Embora a reunião com representantes estrangeiros tenha ensejado a ação, a avaliação de observadores da corte é que o processo será dentro de um contexto maior em relação às reiteradas declarações e ações de Bolsonaro contra o sistema eleitoral brasileiro e contra ministros de tribunais superiores.
Assim, a tendência é que a corte eleitoral vá na contramão do entendimento fixado em 2017 ao rejeitar a cassação da chapa de Dilma Rousseff (PT) e Michel Temer (MDB).
Na ocasião, o TSE decidiu por maioria desconsiderar novas provas apresentadas após a ação ser protocolada. Essas provas apontavam outras suspeitas, relacionadas a caixa dois, contra os dois políticos.

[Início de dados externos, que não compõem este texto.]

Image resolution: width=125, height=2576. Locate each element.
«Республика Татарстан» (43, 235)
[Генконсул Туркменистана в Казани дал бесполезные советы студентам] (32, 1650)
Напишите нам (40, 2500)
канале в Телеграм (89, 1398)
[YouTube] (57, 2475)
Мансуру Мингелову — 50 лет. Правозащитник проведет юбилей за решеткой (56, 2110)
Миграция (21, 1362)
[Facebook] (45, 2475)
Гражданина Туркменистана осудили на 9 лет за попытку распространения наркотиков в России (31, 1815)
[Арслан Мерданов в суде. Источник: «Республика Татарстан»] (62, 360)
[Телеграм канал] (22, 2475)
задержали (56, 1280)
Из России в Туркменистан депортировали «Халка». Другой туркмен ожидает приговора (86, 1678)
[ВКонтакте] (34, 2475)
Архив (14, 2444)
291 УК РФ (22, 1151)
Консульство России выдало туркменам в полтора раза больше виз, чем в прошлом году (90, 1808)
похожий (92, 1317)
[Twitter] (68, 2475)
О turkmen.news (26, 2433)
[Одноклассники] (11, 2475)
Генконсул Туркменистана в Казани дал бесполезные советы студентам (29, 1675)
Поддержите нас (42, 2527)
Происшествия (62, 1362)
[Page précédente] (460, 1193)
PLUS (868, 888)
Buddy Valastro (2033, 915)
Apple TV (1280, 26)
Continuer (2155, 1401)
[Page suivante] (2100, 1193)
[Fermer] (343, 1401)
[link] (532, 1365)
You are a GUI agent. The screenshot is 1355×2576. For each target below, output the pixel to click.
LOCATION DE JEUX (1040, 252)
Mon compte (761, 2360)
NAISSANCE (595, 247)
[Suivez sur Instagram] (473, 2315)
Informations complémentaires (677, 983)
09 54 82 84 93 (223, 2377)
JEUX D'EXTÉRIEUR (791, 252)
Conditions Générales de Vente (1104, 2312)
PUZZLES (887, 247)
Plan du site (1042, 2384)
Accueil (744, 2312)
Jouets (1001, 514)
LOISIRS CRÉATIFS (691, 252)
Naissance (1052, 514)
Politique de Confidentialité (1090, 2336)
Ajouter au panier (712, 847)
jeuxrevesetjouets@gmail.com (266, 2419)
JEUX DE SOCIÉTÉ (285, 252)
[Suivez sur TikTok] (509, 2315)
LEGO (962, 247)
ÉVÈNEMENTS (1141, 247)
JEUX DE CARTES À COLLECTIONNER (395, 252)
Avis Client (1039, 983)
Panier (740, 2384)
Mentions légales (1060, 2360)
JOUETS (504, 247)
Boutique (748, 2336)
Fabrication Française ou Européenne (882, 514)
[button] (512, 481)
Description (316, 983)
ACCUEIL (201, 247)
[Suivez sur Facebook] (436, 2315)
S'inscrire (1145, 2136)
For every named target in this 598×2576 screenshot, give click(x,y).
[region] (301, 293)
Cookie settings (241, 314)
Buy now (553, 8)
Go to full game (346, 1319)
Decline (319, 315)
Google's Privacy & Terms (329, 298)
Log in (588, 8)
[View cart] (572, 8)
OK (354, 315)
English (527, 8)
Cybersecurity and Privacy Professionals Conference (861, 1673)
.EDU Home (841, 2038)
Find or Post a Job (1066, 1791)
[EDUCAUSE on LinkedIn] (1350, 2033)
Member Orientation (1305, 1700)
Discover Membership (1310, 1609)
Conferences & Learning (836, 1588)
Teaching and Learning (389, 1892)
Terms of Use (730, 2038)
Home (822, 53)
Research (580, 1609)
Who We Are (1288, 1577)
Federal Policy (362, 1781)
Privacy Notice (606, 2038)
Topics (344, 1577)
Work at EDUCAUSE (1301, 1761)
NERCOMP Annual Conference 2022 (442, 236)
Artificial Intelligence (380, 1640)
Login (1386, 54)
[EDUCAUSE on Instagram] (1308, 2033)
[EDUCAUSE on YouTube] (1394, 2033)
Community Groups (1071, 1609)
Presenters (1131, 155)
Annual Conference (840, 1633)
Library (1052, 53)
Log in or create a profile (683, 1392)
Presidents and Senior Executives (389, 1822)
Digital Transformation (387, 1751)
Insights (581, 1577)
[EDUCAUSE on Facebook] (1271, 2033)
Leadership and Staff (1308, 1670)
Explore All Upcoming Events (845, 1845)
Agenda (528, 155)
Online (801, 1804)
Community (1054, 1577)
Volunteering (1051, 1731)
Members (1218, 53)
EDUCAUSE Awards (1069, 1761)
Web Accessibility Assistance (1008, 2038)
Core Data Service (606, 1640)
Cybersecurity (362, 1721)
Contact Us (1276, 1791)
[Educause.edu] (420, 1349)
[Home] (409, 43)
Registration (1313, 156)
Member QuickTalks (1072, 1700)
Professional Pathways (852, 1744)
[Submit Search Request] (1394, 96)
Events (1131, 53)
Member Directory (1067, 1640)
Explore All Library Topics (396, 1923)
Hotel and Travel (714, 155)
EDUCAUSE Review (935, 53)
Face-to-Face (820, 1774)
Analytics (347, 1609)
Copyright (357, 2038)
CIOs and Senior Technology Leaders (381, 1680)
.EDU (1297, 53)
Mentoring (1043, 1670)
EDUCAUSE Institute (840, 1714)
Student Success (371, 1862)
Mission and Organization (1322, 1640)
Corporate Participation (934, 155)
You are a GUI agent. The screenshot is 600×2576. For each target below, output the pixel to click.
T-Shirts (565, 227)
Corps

O tribunal já deu indícios no sentido de analisar um contexto mais amplo quando ratificou a decisão do relator, ministro Benedito Gonçalves, de incluir a minuta do golpe encontrada na casa do ex-ministro da Justiça Anderson Torres nos autos do processo.
O Ministério Público Eleitoral, por sua vez, viu nas atitudes de Bolsonaro “um conjunto de assertivas que compõe o propósito de desacreditar a legitimidade do sistema de votação digital” empregado desde 1996 no país.
Na manifestação, a Procuradoria defendeu que a inelegibilidade não se aplique ao candidato a vice de Bolsonaro na campanha de 2022, o ex-ministro Walter Braga Netto (PL).
A Procuradoria considerou que as falas de Bolsonaro geraram “graves consequências” para a aceitação das eleições e que o discurso se mostrou “evidentemente capaz de afetar a confiança de parcela da população” na legitimidade das urnas.
O clima na defesa e entre aliados de Bolsonaro é de pessimismo. Caso seja declarado inelegível, ele ficará inabilitado para disputar eleições por oito anos —prazo contado a partir da eleição de 2022. De acordo com a atual legislação, caso condenado, o ex-presidente estará apto a se candidatar novamente em 2030, aos 75 anos, ficando afastado portanto de três eleições até lá (sendo uma delas a nacional de 2026).